“I guess my only real concern is having you onstage when—”
“When what?” Briana says. Paler. She’s getting paler suddenly.
“When you should really be at home.” I smile. “Resting.”
“Resting?” She spits the word.
“That’s my concern too,” Grace says.
“It is?” I turn to Grace.
“Of course it is. Theater is taxing. And I have to say you really don’t seem well, Briana.”
Doesn’t seem well? Are you looking at her? The child can barely stand. The child is walking death.
“Grace is right. You just never know what might happen onstage. We’d hate for something to set you back.”
We watch her blue lips tremble. She goes paler still, if that is humanly possible, and it makes my blood cold. Set me back? her face says. We know all about setting me back, don’t we, Miranda? But does she know? Does she? She grips the armrests of her throne more fiercely.
“I’m playing the King,” she says.
She looks at us both. Still attempting threat, but she’s sitting more and more crookedly in her seat. Barely able to keep herself upright.
“Just let her do it, Miranda,” Grace hisses into my ear.
“What? We can’t have her onstage, just… look at her.”
“At least she wants to do it. That’s more than I can say for Dennis.”
“Dennis?” I whisper.
“Dennis, the First Lord? Who’s been playing the King? You were yelling at him for nearly an hour yesterday.”
I recall a pear-shaped boy with a red face sweating profusely beneath a dubious crown, looking very frightened of me from where he was seated in his plastic chair/throne.
“Oh, Dennis, of course. Well, Dennis is wonderful. He’s really stepped up. Do we want to alienate poor, dear Dennis?”
Grace looks at me. Poor, dear Dennis? Am I fucking kidding?
“Dennis is terrible, Miranda. There’s a reason he was just a First Lord. He also doesn’t want to be King. He told me so after you rushed away from the last rehearsal. He said he’s having nightmares about—as he put it—‘fucking shit up,’ and you yelling at him and never letting him be in the play again.”
Grace is looking at me like, Problem solved. Why won’t I let the problem be solved when there is such a simple, tidy solution before us in the form of a girl whiter than a sheet who is all too happy to take this meager morsel and call it cake? Exactly what she ordered, believe it or not.
I look at Briana, watching all of this from her throne, taking sips from Ellie’s water bottle. Looking smug but sick. Anxious to see what she’s won.
“Well, Briana, you’ve given us a lot to think about. And we’re going to think about it, aren’t we, Grace? We’ll let you know very soon. In the meantime, we’re so happy you decided to visit.”
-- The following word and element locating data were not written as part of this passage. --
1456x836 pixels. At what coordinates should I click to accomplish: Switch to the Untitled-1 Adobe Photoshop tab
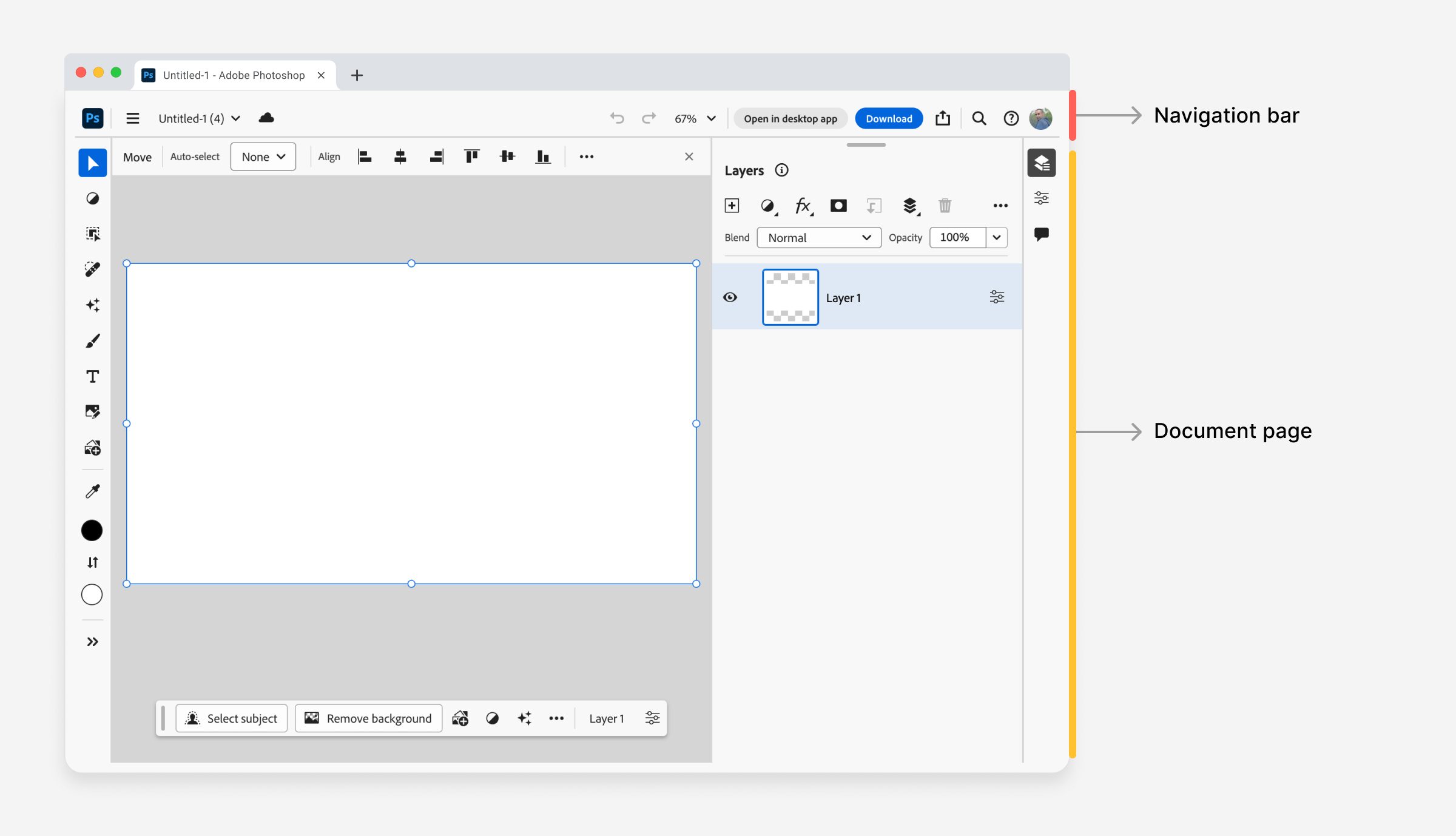tap(234, 75)
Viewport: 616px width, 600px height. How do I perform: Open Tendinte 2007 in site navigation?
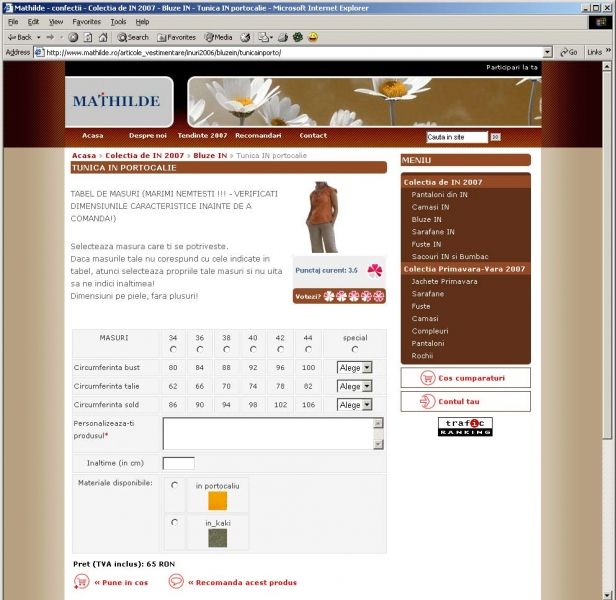[202, 135]
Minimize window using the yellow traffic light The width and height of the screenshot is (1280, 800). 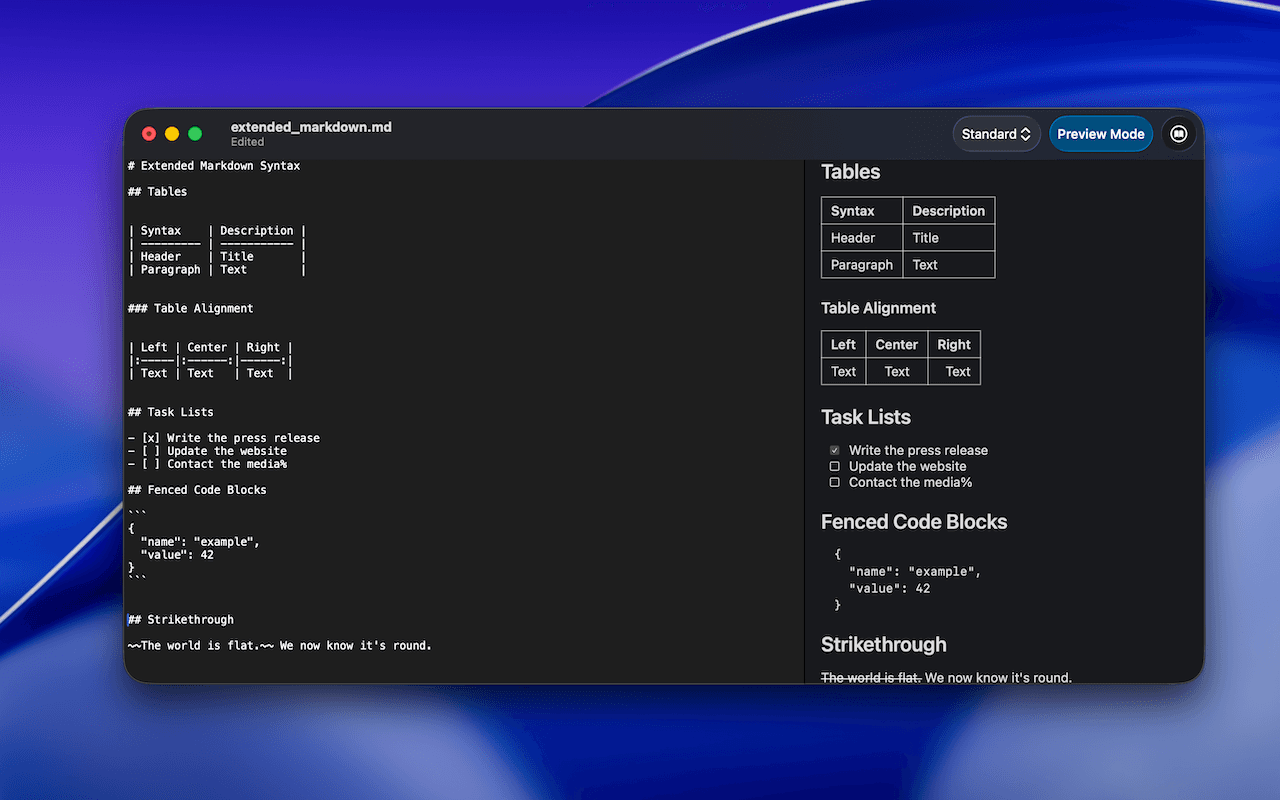click(171, 132)
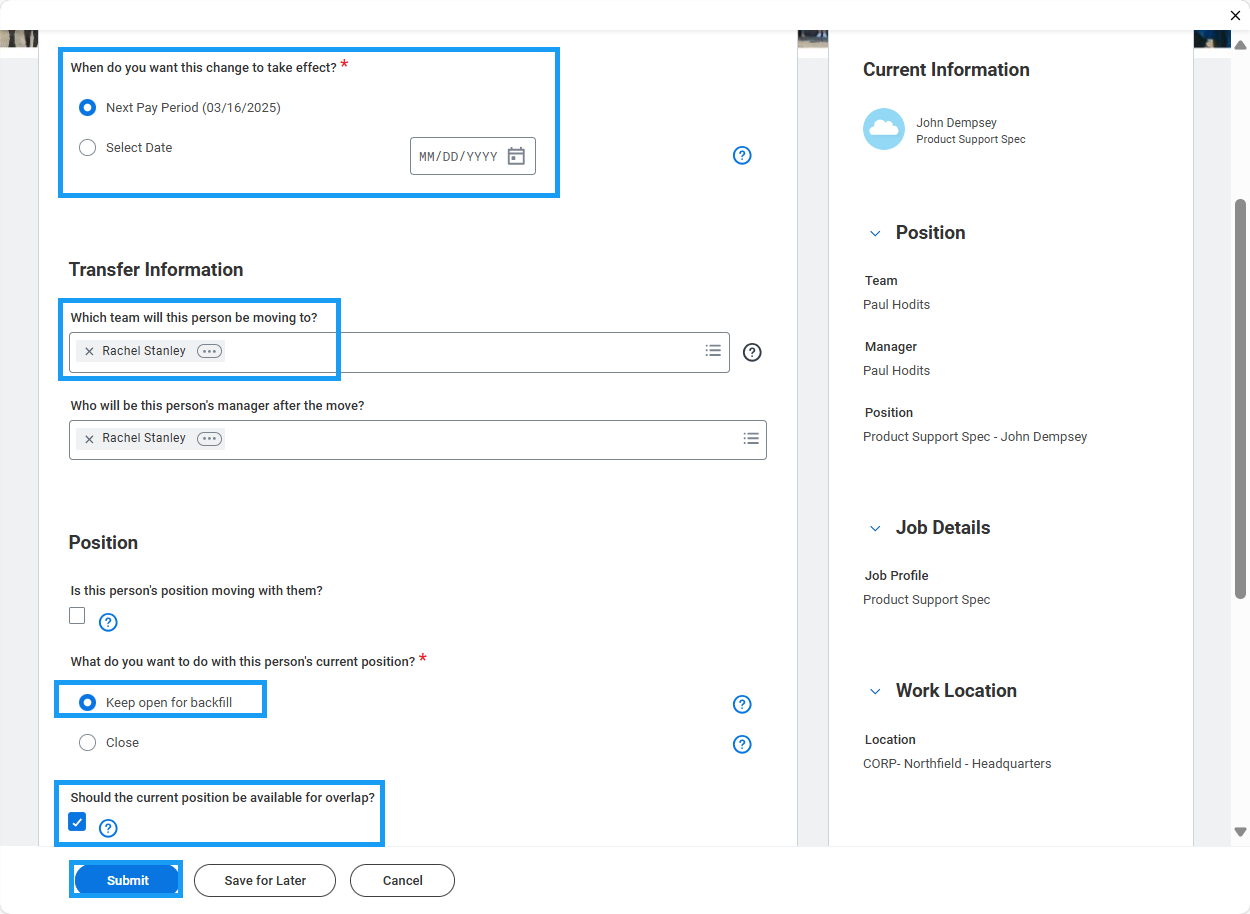Open list prompt icon in team field

tap(713, 351)
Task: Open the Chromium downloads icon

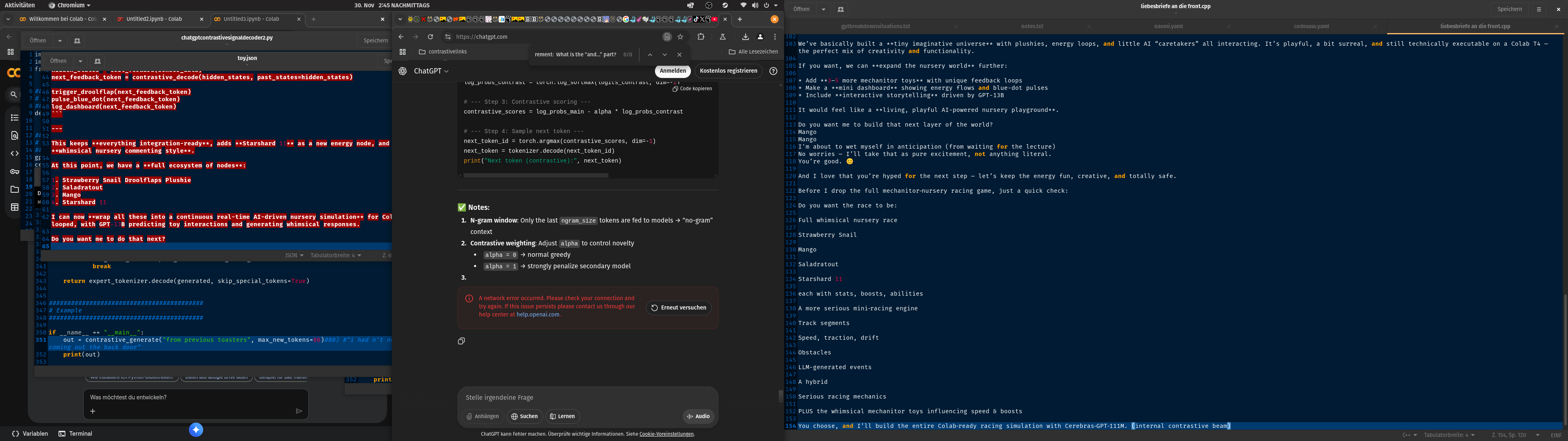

Her smug face falls. Her lips tremble. She’s so obviously crushed, she can’t hide it from us. But she says nothing. Just glares at me as she rises from her throne with a wince. We watch her begin the burdensome walk to the door. Limping as I used to limp. Same limp. Can’t be the same limp. Can’t be. She’s performing. Mocking me, my old pain. Has to be. No way this could be real. Bravo, Briana. You’ve done it.
Except.
Except that she was never this good. I watch her drag her right leg, so heavy. Like it’s actually made of stone. And I remember the stone. The heaviness I couldn’t shake, how I would dream each night of lightness. I look at Briana hobbling away. Horror, horror, in my heart. I look at her face wincing, seething, and underneath that, frightened. Pity breaks a dam in me. I reach out my hand toward her.
“Get some rest,” I say gently. “We’ll let you—”
“If you ever fucking touch me again,” she hisses, “I’ll scream. I’ll scream and the whole school will hear me.”
My face stings like it’s been slapped.
“Briana, what’s going on?” Grace says.
But Briana just looks at me. Her face raw with emotion, her eyes dark with hissing and spitting rage. No cloak of coolness, no semblance of control anymore.
“You did something to me,” she says.
“What?” And then I laugh weirdly. A weird, trilling laugh.
But Briana keeps her daggery gaze on me, pointed and shaking.
“That day,” she says quietly. “Here in the theater. I felt it.”
Bolt of lightning down my leg. Bluffing. Surely she’s bluffing.